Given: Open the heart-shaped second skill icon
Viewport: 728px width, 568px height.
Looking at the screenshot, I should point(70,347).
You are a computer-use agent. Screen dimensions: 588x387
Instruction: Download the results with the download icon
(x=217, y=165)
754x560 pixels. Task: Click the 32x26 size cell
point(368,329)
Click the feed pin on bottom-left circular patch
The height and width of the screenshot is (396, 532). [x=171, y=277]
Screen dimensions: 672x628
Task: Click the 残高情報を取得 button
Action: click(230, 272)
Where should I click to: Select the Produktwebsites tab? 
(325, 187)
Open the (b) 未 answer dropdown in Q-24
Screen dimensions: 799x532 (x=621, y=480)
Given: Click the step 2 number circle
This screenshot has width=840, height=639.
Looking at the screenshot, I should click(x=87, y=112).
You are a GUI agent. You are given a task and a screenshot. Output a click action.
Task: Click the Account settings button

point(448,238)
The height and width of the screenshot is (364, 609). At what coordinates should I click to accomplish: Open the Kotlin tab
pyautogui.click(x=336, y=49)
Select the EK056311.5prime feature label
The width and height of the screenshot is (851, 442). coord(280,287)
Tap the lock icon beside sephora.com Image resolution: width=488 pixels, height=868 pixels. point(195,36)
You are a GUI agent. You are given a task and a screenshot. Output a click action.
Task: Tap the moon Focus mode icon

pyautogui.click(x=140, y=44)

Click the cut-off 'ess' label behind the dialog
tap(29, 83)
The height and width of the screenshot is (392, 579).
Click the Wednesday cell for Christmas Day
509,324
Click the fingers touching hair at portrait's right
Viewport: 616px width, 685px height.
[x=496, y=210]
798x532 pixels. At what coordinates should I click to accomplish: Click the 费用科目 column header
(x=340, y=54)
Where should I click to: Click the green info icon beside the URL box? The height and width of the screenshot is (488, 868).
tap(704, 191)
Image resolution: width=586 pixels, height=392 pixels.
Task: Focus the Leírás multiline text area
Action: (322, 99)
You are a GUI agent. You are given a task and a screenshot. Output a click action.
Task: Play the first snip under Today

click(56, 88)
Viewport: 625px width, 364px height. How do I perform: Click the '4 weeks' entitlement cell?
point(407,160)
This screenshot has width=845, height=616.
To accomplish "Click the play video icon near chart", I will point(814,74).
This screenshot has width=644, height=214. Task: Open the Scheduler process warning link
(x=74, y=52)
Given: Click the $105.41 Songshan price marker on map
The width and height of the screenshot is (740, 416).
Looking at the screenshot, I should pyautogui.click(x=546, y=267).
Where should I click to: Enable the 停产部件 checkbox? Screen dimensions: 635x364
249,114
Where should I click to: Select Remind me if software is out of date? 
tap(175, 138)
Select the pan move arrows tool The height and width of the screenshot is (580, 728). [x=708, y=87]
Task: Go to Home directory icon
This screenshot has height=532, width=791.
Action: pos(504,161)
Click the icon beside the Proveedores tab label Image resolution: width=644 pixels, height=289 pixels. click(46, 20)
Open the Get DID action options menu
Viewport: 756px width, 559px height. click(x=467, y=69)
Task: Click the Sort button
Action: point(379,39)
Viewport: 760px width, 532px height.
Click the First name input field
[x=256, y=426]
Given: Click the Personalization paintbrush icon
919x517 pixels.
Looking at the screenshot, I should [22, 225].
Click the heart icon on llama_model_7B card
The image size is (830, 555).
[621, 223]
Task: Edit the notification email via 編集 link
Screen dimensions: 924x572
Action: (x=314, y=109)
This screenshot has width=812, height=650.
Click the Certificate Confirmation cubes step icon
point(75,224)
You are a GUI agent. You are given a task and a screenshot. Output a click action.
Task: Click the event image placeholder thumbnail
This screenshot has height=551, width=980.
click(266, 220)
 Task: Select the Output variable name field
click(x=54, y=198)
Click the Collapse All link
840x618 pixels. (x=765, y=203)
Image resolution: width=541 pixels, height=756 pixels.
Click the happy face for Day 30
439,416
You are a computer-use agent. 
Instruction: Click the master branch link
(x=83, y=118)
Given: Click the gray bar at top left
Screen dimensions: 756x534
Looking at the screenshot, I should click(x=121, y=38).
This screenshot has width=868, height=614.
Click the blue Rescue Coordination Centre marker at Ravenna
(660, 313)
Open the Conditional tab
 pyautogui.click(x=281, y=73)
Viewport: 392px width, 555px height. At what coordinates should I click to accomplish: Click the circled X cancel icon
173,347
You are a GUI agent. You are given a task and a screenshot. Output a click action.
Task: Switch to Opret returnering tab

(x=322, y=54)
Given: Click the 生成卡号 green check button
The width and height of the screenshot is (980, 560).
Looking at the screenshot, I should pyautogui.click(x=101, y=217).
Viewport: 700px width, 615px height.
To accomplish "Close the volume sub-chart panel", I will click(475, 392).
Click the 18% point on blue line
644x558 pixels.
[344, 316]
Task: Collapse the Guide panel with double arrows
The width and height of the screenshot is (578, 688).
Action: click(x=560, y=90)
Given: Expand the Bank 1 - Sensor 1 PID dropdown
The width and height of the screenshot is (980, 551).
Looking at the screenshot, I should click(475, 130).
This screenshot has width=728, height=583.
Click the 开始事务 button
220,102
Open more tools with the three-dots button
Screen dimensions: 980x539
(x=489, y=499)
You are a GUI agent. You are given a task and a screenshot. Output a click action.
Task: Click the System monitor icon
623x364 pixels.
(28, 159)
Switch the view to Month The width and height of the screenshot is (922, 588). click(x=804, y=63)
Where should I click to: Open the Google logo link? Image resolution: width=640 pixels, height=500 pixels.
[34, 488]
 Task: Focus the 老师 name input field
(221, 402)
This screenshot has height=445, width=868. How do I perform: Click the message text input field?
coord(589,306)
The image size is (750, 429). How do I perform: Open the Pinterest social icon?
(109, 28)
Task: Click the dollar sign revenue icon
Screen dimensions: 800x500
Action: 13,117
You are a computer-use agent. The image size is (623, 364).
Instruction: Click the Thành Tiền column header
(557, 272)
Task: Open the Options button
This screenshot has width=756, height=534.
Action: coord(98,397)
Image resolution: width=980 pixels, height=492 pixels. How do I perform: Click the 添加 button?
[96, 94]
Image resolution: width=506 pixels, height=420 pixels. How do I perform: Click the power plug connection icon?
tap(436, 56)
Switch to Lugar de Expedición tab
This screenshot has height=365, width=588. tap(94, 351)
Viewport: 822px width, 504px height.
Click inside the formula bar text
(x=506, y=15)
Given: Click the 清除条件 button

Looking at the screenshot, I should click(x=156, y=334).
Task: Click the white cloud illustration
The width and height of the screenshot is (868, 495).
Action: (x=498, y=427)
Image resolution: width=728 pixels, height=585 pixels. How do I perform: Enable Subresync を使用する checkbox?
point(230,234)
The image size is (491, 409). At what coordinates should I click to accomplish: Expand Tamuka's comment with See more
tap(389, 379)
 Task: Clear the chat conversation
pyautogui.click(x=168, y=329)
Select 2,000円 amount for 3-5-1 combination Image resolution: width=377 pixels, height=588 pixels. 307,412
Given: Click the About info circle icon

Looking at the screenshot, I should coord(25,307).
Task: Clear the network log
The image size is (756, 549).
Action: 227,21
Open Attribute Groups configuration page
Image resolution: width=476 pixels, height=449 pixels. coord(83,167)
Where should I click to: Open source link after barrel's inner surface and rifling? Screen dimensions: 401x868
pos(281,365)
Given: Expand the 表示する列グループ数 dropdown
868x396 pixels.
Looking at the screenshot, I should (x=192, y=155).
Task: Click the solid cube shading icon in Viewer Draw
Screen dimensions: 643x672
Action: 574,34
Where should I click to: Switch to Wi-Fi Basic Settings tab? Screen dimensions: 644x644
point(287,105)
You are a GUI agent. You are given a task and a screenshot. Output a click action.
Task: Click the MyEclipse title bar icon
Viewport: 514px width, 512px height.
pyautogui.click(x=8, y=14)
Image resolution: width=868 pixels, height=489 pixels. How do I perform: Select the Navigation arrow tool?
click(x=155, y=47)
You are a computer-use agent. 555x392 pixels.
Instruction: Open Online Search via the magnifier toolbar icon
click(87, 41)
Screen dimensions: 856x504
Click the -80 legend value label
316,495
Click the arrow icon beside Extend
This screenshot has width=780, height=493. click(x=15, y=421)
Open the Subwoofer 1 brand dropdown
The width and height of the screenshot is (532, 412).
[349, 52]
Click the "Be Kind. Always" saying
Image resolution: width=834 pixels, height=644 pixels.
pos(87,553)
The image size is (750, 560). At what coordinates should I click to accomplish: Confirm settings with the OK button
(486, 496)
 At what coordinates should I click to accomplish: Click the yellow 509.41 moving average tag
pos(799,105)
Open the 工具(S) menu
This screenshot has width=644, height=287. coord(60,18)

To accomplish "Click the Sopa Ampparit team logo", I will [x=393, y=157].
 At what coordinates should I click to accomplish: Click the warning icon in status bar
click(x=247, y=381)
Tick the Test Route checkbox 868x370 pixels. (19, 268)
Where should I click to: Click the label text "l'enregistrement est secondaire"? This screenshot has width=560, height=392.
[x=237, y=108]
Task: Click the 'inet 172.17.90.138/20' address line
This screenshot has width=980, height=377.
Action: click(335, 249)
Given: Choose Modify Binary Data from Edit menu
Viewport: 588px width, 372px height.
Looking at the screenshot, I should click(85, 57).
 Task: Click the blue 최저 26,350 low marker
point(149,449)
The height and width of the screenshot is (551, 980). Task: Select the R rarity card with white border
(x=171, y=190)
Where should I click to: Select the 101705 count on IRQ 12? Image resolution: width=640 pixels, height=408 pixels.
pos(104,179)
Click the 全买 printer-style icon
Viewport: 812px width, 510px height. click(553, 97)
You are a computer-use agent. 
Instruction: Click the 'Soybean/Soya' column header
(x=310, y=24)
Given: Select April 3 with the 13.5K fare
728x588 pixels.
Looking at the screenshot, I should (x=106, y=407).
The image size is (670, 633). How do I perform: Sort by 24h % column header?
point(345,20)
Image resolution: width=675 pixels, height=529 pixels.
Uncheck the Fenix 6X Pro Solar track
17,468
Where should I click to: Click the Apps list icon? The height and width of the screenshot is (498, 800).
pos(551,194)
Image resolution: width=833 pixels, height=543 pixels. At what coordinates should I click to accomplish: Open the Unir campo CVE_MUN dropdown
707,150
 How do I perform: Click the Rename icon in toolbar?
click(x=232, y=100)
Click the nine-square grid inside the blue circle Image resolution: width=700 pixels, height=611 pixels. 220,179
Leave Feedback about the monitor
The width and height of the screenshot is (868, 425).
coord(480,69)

+ + +

REQUIRED ACTION ->
Scan the entries above and show each line that contains the word "computer".

WRITTEN REPLY ->
You are a computer-use agent. Screen dimensions: 588x387
You are a computer-use agent. 
You are a computer-use agent. The image size is (623, 364).
You are a computer-use agent. 555x392 pixels.
You are a computer-use agent. 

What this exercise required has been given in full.